------ DOCUMENT SEGMENT ------

I challenge this Congress to consider the $5.4 trillion we have spent on welfare programs in the past 30 years. Have these programs that focus on income maintenance been successful? Do we honestly believe that we can give money to low-income citizens and have them spend their way out of poverty? Or is it time to consider a new approach, not just an approach that focuses on a Federal bureaucracy or even a substituted State bureaucracy, but an approach that empowers families and communities directly to build assets with high returns on investment--

returns whose economic and personal growth approaches the exponential?

The assets for independence amendment does just this. It does not concentrate on Government programs but focuses on community efforts to put high-return assets in the hands of families. I am very pleased that we have included it in this vital legislation.

Coats-Wyden Kinship Care Amendment

Mr. WYDEN. Mr. President, I rise in support of the Coats-Wyden kinship care amendment, which was agreed to by the Senate last night. I would like to thank my colleague, Senator Coats, for his assistance with this important amendment.

Grandparents caring for grandchildren represent an underappreciated natural resource in our Nation. They hold tremendous potential for curing one of our society's most pressing maladies: The care of children who have no parents, or whose parents simply aren't up to the task of providing children a stable, secure, and nurturing living environment.

There is such a great reservoir of love and experience available to us, and more especially to the tens of thousands of American children who desperately need basic care giving. We provide public assistance to strangers for this kind of care, but the folks available to provide foster care homes are in short supply.

It is time that States and the Federal Government begin to promote policies that open doors to relatives who are ready, willing and able to care for these children. Some States have already been moving in this direction for over a decade. Over the past 10 years the number of children involved in extended family arrangements has increased by 40 percent. Currently, more than 3 million children are being raised by their grandparents. In other words, 5 percent of all families in this country are headed by grandparents.

However, in many places States still lack a system that includes relatives in the decisionmaking process when children are removed from the home. I have heard case after case of relatives who never heard from the child protection agency when a grandchild or other related child was removed from the home. Once the child was taken, extended family members had no contact and no way of finding out what then happened to the children. Sometimes brothers and sisters have been separated and a grandparent has spent years in court trying to reunite their family.

------

Continue the Senate floor remarks on welfare and the kinship care amendment, picking up right after the final sentence.

------ DATA SHOWN ------

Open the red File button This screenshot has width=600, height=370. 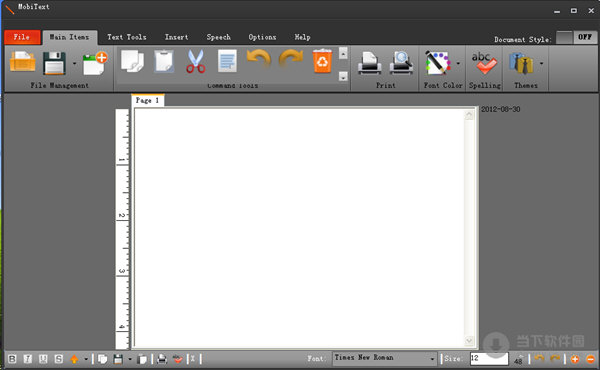[22, 37]
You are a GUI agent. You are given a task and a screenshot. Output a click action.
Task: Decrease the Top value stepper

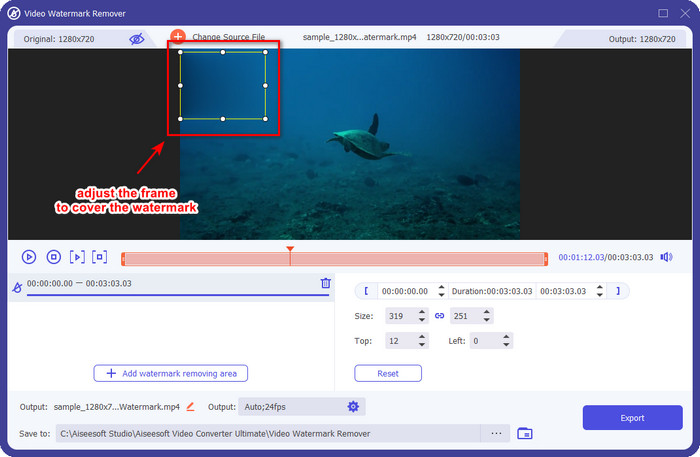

------

* [WRITTEN ANSWER]
I have repeatedly heard the frustration of grandparents whose grandchildren, as far as they knew, disappeared in the night, and once the children entered the State child protection system they literally disappeared from their families' lives.

The amendment that we proposed, similar to one that was adopted by the House last spring, and to language that has been in almost every welfare bill since then, would give relatives preference over stranger caregivers when the State determines where to place a child who has been removed from the home. It's time we start developing policies that make it easier, instead of more difficult, for families to come together to raise their children.

As we rethink our child protection system, we need to rededicate ourselves to looking to families, including extended families, for solutions. When a child is separated from their parents, it is usually a painful and traumatic experience. Living with people that a child knows and trusts gives children a better chance in the world and gives families a better chance to rebuild themselves.

Again, I thank my colleague from across the aisle, Senator Coats, for his help with this amendment.

Mr. SHELBY. Mr. President, I suggest the absence of a quorum.

The PRESIDING OFFICER. The clerk will call the roll.

The legislative clerk proceeded to call the roll.

Mr. BINGAMAN. Mr. President, I ask unanimous consent that the order for the quorum call be rescinded.

The PRESIDING OFFICER. Without objection, it is so ordered.